Interplay Between Cancer and Aging in Mice: Aging Due to Reduction in Cell Proliferation, Not Molecular Damage, Data Suggest

http://www.sciencedaily.com/releases/2011/04/110405082616.htm


Although scientists know that loss of p16 is associated with numerous human tumors, they know much less about the function of p16 in normal cells and tissues. 
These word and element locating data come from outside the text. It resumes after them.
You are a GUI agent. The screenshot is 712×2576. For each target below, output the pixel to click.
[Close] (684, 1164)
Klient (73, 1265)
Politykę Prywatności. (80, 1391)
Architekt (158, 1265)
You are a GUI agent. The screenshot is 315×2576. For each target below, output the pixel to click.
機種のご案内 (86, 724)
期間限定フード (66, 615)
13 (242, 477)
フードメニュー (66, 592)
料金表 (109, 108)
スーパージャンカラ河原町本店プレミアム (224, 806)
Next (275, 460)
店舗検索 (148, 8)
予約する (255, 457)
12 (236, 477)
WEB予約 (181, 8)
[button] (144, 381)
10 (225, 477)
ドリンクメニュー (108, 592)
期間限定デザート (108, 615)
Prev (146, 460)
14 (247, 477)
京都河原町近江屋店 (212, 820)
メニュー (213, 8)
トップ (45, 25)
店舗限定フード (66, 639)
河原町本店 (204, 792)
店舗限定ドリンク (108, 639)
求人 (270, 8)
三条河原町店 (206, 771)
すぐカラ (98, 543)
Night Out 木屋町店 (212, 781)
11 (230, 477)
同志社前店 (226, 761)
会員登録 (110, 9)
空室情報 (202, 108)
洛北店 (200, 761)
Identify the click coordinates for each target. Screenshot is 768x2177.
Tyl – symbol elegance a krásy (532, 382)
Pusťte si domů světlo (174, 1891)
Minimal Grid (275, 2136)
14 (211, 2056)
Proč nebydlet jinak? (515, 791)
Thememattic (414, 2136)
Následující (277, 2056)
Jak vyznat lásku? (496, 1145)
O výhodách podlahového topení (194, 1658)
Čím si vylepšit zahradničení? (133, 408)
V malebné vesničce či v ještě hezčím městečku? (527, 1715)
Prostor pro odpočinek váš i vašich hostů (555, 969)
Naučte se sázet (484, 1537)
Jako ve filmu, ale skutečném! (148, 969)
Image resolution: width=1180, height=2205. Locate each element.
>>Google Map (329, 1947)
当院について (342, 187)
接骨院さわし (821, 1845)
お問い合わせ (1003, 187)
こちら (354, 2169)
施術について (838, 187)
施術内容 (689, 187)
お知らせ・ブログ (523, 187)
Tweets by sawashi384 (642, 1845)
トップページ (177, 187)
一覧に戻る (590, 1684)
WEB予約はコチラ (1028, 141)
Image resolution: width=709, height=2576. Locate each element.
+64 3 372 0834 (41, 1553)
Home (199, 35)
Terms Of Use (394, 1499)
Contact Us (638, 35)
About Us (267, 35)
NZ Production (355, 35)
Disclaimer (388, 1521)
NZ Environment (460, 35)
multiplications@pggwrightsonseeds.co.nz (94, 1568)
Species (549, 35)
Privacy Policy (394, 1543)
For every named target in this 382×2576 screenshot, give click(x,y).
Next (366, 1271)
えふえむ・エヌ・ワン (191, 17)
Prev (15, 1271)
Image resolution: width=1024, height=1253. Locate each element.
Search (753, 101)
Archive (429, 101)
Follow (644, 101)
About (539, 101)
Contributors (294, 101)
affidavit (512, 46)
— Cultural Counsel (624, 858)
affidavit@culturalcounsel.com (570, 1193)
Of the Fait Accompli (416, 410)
Enders' team engineered a strain of mice that enables them to control p16 expression in various tissues and at various times in an animal's lifespan. They quickly found that turning on p16 blocked cell proliferation in normal tissues. The implications of blocked cell proliferation emerged when they expressed p16 in animals that were not yet fully mature. 

"They developed features of premature aging," Enders says. "To my knowledge, this is the first model that induces striking characteristics of premature aging where there is no macromolecular damage. The premature aging appears to be the result of blocking cell proliferation."

Previous work showed that p16 accumulates in tissues as they age, but these new data suggest that p16 is not just associated with aging. Instead, the protein may be playing a more causal role. "What this suggests to us is that p16 may be an effector of aging -- not just a marker of aging tissues."

Remarkably, the team also has preliminary evidence that they may be able to reverse the features of early aging in the immature mice by turning off p16.

The experiments also provide insight into how p16 suppresses tumor formation. Looking closely at the intestines of wild-type and engineered mice, the researchers saw that the p16 protein accumulates in the stem cells of the tissue and prevents them from dividing. Additionally, p16 expression reduced tumor formation in a mouse model of intestinal cancer. Putting those two observations together, Enders and colleagues think that p16 suppresses tumor formation by restraining proliferation of pre-cancerous stem cells, as well as tumor cells. They are currently testing that hypothesis.